Ну, рокер. Ну что тут скажешь?

– Кир, а мы когда пойдем?

– Сейчас.

– Сейчас?

– А чего тянуть?

– А ребятам чего скажем?

– Ну… погулять пошли.

– С камерой?

– А что такого – оператор всегда с камерой.

Зашли в палатку. Чечня с Пехотой резались в подкидного. Жевали прихваченное в полевой столовке сало. Муха взял камеру. Я, чтобы отвлечь внимание:

– Руслан, что это значит?

– А что, мы же не на деньги?

– Нет, хохол понятно, ему положено, а ты как можешь???!!!

Руслан непонимающе глядел на меня.

– САЛО???!!!

Руслан проглотил кусок, взял еще один.

– Командир, ты чего? Я его каждый день в столовке ем.
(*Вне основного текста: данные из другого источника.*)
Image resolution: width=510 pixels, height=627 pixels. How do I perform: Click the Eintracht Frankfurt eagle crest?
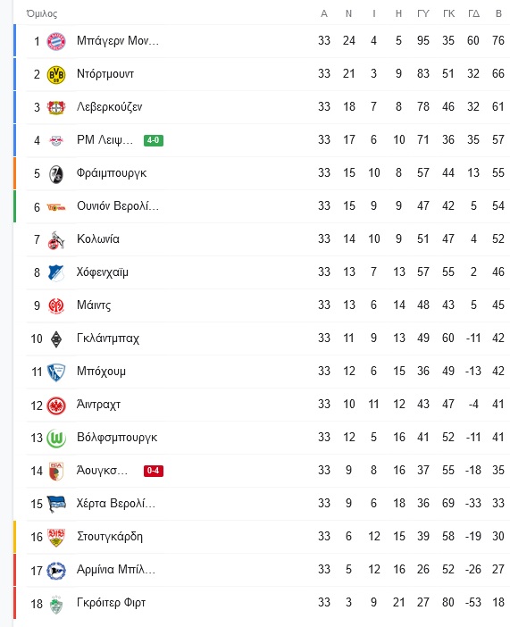pos(56,405)
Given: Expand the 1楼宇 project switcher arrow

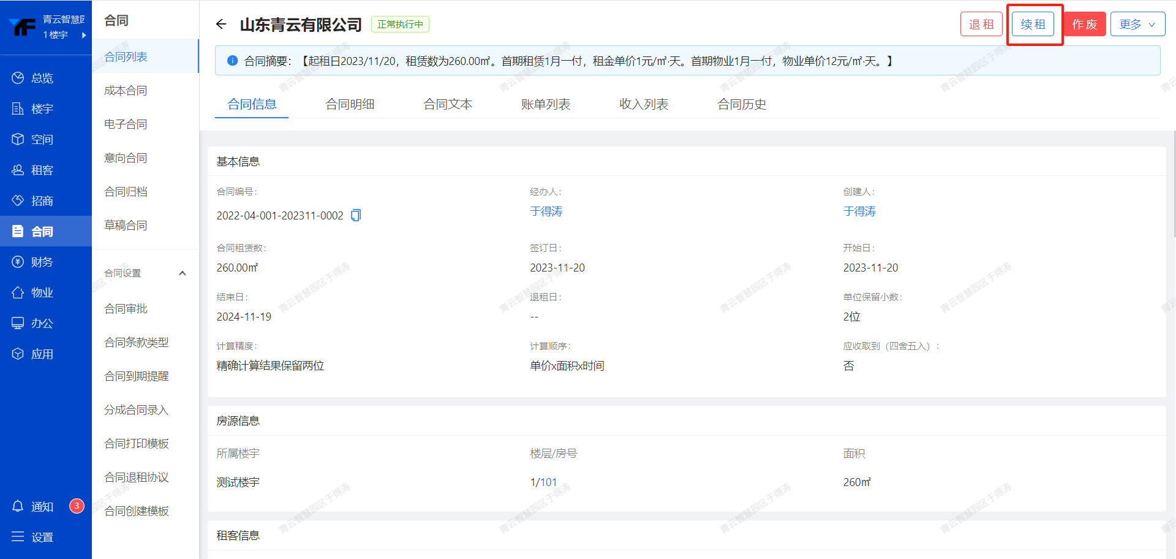Looking at the screenshot, I should (x=84, y=35).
– А… извини… не замечал. Ладно, мы пойдем погуляем.

Вакула вытер губы рукавом, меланхолично:

– Не нагулялись еще? В сапогах не заходите. Я уже за…ся куски асфальта выбрасывать.

Выходим. Свечу фонариком. «Стой! Три.» – «Четыре». Идем дальше. Молча. Долго. Еще несколько раз сказал «четыре». Лагерь остался позади.

– Кир, а мы куда идем-то?

– Как куда, в Гудермес.

– А он же там, – Муха махнул рукой в сторону.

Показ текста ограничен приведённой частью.